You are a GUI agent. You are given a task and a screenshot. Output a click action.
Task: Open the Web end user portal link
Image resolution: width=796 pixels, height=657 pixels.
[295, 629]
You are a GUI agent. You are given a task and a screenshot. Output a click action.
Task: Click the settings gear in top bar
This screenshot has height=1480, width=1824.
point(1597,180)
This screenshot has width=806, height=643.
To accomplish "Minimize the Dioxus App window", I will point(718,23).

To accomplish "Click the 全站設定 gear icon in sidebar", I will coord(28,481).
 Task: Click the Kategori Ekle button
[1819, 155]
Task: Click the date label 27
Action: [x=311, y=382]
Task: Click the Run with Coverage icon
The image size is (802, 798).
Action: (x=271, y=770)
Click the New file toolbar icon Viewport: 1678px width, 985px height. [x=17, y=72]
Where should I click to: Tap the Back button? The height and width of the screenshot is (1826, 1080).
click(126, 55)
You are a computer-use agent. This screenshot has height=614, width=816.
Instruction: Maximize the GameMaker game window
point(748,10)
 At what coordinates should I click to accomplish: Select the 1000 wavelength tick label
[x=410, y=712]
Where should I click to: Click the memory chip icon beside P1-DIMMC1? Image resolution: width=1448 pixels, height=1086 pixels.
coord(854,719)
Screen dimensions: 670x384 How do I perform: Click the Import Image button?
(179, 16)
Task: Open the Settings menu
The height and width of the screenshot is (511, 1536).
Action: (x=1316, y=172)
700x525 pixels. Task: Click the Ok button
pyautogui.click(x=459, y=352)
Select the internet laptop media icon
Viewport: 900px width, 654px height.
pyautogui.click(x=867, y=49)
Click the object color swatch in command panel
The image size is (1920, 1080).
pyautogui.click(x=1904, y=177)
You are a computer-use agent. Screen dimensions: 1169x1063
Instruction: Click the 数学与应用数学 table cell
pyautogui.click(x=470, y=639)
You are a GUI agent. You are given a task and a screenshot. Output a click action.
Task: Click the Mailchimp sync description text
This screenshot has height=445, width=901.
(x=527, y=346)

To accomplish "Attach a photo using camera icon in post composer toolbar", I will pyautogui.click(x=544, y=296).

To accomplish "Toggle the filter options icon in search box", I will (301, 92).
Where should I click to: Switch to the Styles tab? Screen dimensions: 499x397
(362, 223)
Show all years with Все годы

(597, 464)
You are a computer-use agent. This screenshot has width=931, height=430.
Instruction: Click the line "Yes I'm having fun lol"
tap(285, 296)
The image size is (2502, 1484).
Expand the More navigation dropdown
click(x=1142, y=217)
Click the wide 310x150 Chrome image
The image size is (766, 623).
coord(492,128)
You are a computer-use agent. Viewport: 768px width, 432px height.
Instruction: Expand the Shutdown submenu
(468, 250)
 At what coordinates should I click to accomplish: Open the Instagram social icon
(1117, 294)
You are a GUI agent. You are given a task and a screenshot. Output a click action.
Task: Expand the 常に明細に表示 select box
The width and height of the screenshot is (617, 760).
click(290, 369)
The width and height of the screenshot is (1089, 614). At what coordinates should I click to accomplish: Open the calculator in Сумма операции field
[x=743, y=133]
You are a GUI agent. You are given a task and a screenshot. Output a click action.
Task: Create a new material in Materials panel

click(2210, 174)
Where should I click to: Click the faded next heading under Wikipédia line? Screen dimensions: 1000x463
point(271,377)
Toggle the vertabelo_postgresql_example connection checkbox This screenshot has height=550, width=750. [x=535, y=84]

__________________________________________________

Identify every line in the entries above that contains the word "accomplish", and copy each of those lines.

To accomplish "Minimize the Dioxus App window", I will point(718,23).
To accomplish "Click the 全站設定 gear icon in sidebar", I will coord(28,481).
 At what coordinates should I click to accomplish: Select the 1000 wavelength tick label
To accomplish "Attach a photo using camera icon in post composer toolbar", I will pyautogui.click(x=544, y=296).
To accomplish "Toggle the filter options icon in search box", I will (301, 92).
 At what coordinates should I click to accomplish: Open the Instagram social icon
The width and height of the screenshot is (1089, 614). At what coordinates should I click to accomplish: Open the calculator in Сумма операции field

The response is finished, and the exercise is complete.